By Angela Becker
There are many resources for children with autism, but, as one grows older, there are fewer places to turn to for help. A disability support services specialist at Seminole State College aims to provide a new resource with the Full Spectrum Support Group.
Robin Hofmann first became interested in autism when she was 19 years old.
“I was in a behavioral therapy class at UCF, and the teacher showed a video of a child with autism . . .. I was totally amazed,” she explained. “I couldn’t stop staring at the screen.”
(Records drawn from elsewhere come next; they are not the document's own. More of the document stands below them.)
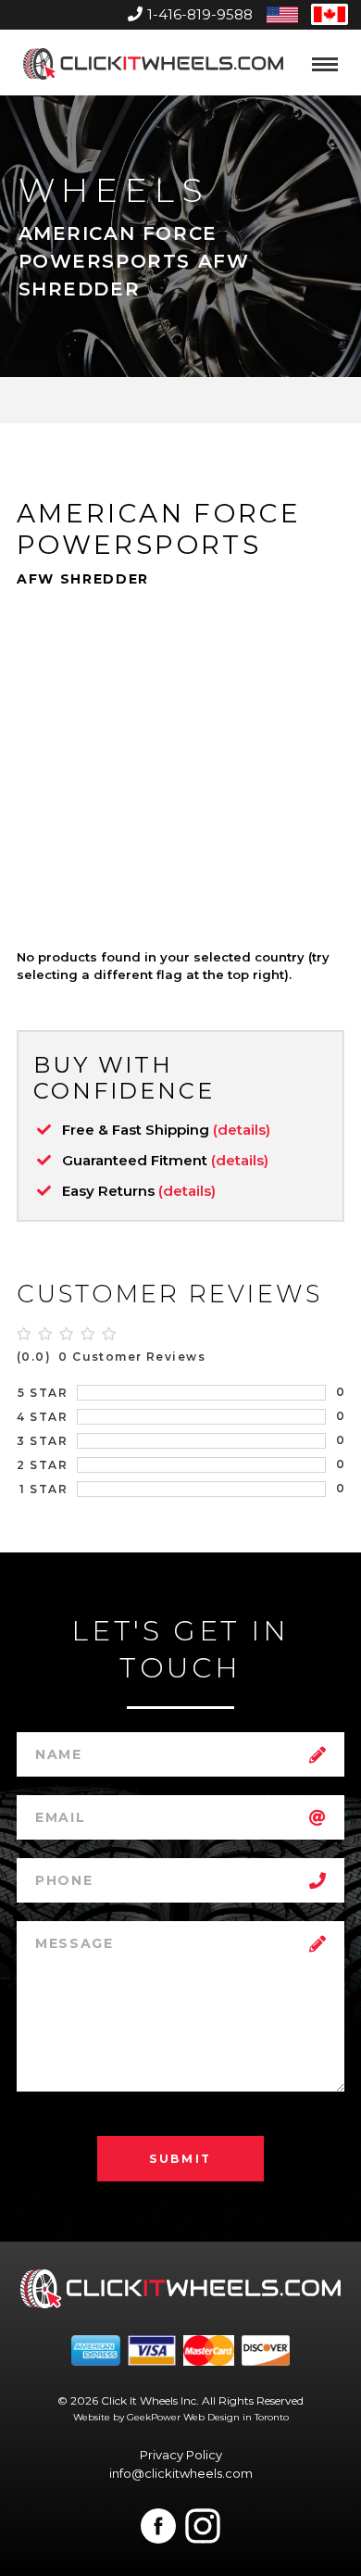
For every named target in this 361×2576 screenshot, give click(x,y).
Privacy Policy (181, 2454)
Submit (180, 2159)
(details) (241, 1129)
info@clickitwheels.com (181, 2473)
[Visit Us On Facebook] (158, 2526)
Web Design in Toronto (236, 2417)
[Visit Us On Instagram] (202, 2526)
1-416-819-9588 (200, 14)
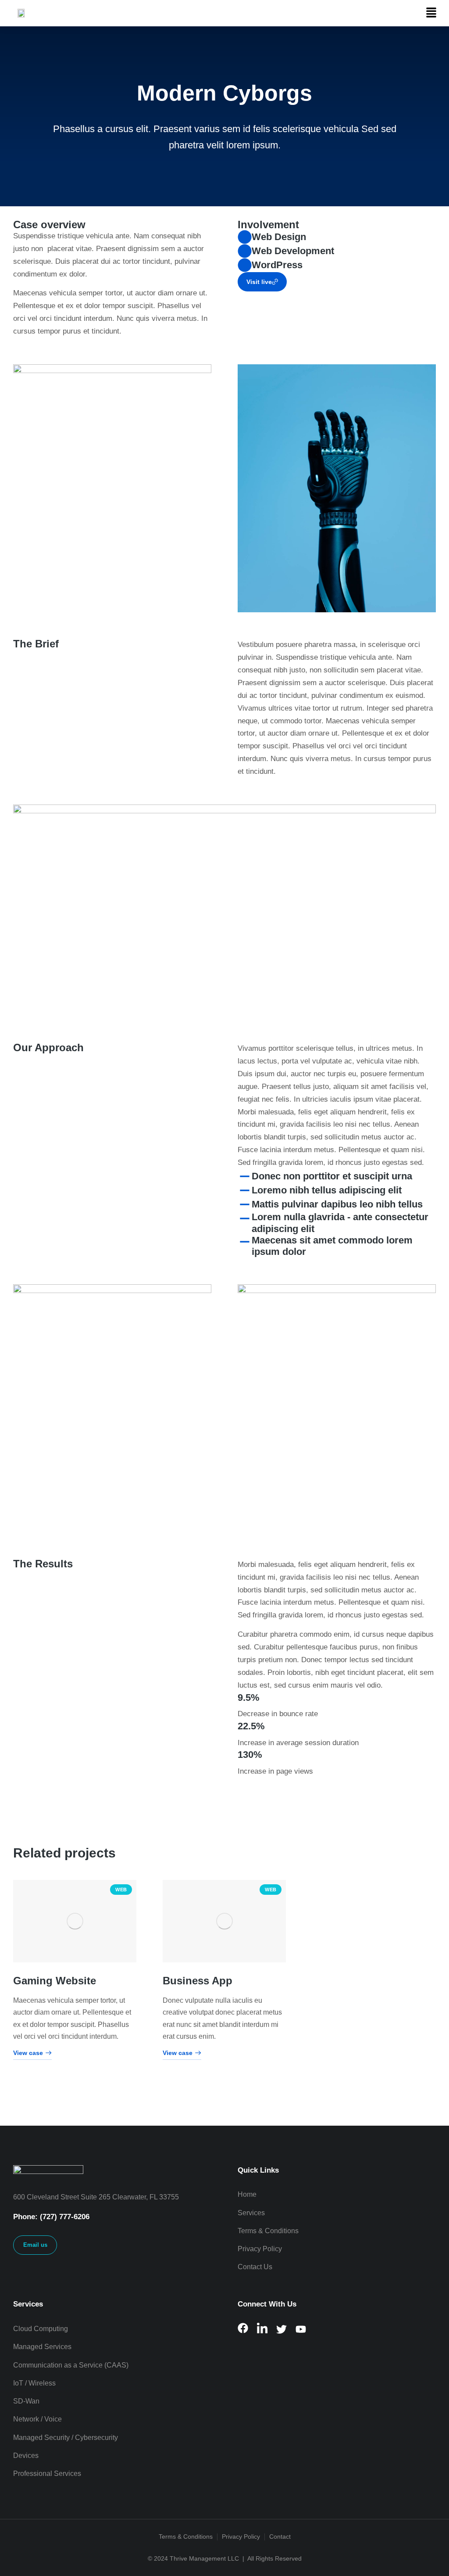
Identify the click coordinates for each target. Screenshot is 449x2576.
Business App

She felt a burning desire to work with children like the one in the video, Hofmann said. Eventually, she landed a job that serves children, and now Hofmann has more than 25 years of experience caring for children and young adults with autism spectrum disorder, including her own daughter.
Hofmann said she created the support group because she saw the need for it.
“I recognized that we had many students attending Seminole State who were on the autism spectrum,” she explained, “and while they were being successful academically, they were struggling socially or struggling with organizational skills, time management skills, any of those executive functioning-type things. I wanted to make sure that they had the opportunity to be successful.”
The first group consisted of four students who gathered at the Oviedo campus. The group has grown to more than 20 students who meet in Oviedo and at the Sanford/Lake Mary campus. Hofmann said she has hope for the support group’s future.
“I’d love to do a group on every campus,” Hofmann said. “I would love to be able to support all students on the spectrum.”
The students attending the Full Spectrum Support Group expressed high hopes as well.
“I really like it,” said Jordan, a student in the group, “It’s cool to know that I have some people who know what it’s like to have Asperger’s syndrome. I feel like the group will help make the struggles that I have as a student with A.S. more manageable.”